Re: Poor man's connection pooling

2000-09-06 Thread Barrie Slaymaker

Michael Peppler wrote:
 
 Based on preliminary tests I was able to use a 1 in 10 ratio of
 database handles per httpd child processes, which, on a large site
 would cut down on the number of connections that the database server
 needs to handle.

I'd be interested to see how this compares with Apache::DBI performance with
MaxRequestsPerChild = 100.  I suspect it's negligable unless you're using
a database like Oracle (with lots of connection establishment overhead) over
a *slow* link.

I don't think there's any significant memory savings here, is there?  Things
you think might share physical memory probably don't after a SQL statement
or two and some perl code gets run.  Oracle certainly changes the RAM in
their connection and cursor handles, for instance.

- Barrie



Re: Poor man's connection pooling

2000-09-06 Thread Perrin Harkins

On Wed, 6 Sep 2000, Jay Strauss wrote:

 Being a database guy but new to Mod_Perl (disclaimer: If these aspects have
 already been implemented and/or talked about please excuse me).
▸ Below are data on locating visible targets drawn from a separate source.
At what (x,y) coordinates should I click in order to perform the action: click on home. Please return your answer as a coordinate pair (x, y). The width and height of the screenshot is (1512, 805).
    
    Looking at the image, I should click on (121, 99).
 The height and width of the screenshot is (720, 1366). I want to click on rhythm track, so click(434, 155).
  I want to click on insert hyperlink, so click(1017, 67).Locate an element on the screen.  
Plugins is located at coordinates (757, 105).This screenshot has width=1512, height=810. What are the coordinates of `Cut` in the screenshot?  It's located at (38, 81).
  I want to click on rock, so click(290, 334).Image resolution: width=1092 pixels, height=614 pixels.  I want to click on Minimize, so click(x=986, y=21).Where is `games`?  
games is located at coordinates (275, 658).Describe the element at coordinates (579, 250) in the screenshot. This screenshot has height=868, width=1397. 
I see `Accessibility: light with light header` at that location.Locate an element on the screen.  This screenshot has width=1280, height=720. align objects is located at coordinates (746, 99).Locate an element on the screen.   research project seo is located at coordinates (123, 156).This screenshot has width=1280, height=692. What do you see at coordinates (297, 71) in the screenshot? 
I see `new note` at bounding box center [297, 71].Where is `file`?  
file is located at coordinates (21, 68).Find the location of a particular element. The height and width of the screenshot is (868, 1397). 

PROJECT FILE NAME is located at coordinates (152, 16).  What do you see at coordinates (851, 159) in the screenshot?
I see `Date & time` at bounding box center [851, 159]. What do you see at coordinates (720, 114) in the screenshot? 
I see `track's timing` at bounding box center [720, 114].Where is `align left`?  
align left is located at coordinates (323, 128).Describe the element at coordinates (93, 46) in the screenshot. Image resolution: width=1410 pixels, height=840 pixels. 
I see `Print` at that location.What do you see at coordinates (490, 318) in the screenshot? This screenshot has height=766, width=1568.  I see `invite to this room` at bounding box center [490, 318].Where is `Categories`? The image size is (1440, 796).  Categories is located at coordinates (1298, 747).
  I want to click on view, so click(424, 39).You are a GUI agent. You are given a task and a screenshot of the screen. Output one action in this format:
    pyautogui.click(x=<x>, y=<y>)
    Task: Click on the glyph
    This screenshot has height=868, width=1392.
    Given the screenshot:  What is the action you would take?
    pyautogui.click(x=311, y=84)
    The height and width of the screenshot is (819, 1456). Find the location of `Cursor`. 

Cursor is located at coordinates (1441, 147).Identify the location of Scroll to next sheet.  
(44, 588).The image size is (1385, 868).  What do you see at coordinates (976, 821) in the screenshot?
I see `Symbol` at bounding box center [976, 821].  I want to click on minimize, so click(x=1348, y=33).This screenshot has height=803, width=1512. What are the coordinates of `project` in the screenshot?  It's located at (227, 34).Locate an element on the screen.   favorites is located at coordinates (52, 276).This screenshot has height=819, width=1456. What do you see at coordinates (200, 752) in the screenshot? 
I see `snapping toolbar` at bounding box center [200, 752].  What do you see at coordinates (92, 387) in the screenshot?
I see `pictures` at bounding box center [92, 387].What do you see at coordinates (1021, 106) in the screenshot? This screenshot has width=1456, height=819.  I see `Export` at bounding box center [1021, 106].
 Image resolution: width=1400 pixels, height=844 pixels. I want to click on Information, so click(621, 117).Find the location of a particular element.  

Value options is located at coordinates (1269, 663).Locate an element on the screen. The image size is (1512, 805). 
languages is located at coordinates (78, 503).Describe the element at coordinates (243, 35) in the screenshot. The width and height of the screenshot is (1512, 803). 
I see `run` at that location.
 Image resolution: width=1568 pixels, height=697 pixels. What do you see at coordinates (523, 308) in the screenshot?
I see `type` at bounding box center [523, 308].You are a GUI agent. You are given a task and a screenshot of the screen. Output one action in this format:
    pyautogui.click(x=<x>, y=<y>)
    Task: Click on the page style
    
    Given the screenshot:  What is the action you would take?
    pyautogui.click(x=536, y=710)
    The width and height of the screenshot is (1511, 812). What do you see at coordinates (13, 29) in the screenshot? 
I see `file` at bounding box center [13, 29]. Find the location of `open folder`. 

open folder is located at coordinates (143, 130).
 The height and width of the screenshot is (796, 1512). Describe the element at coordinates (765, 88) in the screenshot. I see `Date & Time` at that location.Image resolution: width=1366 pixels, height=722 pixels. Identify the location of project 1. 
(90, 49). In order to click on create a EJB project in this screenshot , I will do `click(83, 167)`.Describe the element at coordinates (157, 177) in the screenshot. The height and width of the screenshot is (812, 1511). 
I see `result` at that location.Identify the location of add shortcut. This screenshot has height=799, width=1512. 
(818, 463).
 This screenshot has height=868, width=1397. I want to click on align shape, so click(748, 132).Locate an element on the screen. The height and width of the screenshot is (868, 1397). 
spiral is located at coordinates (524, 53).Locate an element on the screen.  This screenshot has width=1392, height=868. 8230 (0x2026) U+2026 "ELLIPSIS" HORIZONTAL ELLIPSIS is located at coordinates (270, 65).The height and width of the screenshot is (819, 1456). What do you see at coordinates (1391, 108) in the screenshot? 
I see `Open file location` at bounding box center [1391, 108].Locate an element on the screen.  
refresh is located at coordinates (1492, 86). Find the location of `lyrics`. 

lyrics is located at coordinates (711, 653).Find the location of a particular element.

Before going down this road again, I suggest reading the definitive work
on the subject, which is a post from Jeffrey Baker:
http:[EMAIL PROTECTED]

- Perrin




Re: Poor man's connection pooling

2000-09-06 Thread Barrie Slaymaker

Michael Peppler wrote:
 
 The back-end is Sybase. The actual connect time isn't the issue here
 (for me.) It's the sheer number of connections, and the potential
 issue with the number of sockets in CLOSE_WAIT or TIME_WAIT state on
 the database server. We're looking at a farm of 40 front-end servers,
 each runnning ~150 modperl procs. If each of the modperl procs opens
 one connection that's 6000 connections on the database side.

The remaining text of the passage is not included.